• **Directions**
Of the lines below, reproduce exactly those from the line containing "اسطنبول، تركيا (613, 8)" to the end, including both the first and the last.

Stored data:
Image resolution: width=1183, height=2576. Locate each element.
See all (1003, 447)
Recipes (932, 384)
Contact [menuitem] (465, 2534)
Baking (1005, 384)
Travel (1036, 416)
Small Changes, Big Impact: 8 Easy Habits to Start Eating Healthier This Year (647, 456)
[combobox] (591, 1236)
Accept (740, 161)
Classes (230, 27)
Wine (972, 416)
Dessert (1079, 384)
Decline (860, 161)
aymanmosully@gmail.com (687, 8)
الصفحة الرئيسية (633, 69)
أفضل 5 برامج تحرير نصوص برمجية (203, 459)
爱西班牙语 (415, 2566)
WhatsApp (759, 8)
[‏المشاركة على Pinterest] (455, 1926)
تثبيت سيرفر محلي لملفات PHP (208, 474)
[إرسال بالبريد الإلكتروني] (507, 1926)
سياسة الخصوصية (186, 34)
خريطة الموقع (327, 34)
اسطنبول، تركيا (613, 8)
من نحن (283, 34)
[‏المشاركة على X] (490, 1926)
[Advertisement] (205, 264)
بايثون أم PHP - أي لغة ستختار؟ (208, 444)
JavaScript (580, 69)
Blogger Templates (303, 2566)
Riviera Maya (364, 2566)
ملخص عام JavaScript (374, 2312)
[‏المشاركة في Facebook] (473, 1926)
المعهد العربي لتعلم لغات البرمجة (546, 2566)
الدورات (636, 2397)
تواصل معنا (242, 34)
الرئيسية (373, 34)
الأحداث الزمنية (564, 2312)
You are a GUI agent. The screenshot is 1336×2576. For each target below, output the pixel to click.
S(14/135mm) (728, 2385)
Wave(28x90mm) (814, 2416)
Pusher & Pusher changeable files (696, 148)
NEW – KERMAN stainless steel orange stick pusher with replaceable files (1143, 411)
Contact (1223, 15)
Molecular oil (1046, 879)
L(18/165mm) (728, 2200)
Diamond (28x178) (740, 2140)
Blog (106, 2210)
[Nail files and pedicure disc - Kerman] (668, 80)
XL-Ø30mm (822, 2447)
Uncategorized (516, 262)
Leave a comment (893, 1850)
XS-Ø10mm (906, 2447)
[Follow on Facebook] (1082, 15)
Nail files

• **Task result**
اسطنبول، تركيا (613, 8)
من نحن (283, 34)
[‏المشاركة على X] (490, 1926)
[Advertisement] (205, 264)
بايثون أم PHP - أي لغة ستختار؟ (208, 444)
JavaScript (580, 69)
Blogger Templates (303, 2566)
Riviera Maya (364, 2566)
ملخص عام JavaScript (374, 2312)
[‏المشاركة في Facebook] (473, 1926)
المعهد العربي لتعلم لغات البرمجة (546, 2566)
الدورات (636, 2397)
تواصل معنا (242, 34)
الرئيسية (373, 34)
الأحداث الزمنية (564, 2312)
You are a GUI agent. The screenshot is 1336×2576. For each target below, output the pixel to click.
S(14/135mm) (728, 2385)
Wave(28x90mm) (814, 2416)
Pusher & Pusher changeable files (696, 148)
NEW – KERMAN stainless steel orange stick pusher with replaceable files (1143, 411)
Contact (1223, 15)
Molecular oil (1046, 879)
L(18/165mm) (728, 2200)
Diamond (28x178) (740, 2140)
Blog (106, 2210)
[Nail files and pedicure disc - Kerman] (668, 80)
XL-Ø30mm (822, 2447)
Uncategorized (516, 262)
Leave a comment (893, 1850)
XS-Ø10mm (906, 2447)
[Follow on Facebook] (1082, 15)
Nail files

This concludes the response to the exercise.